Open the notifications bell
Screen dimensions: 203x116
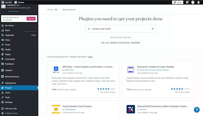tap(198, 2)

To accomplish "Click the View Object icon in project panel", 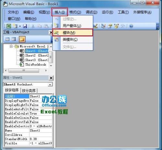I will (x=14, y=39).
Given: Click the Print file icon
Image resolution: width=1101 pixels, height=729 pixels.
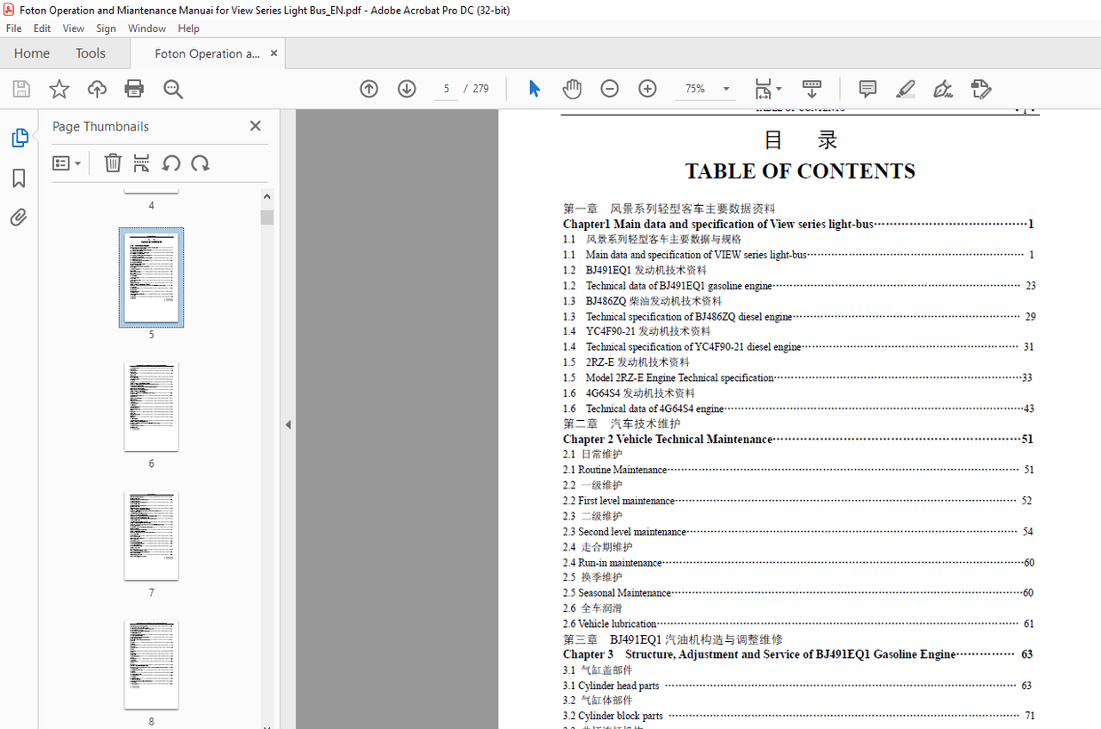Looking at the screenshot, I should coord(134,89).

__Problem statement__:
Each line from the line containing "Image resolution: width=1101" through the last line above must be written out exactly, and every picture must be omitted.

__Written reply__:
Image resolution: width=1101 pixels, height=729 pixels.
Looking at the screenshot, I should coord(134,89).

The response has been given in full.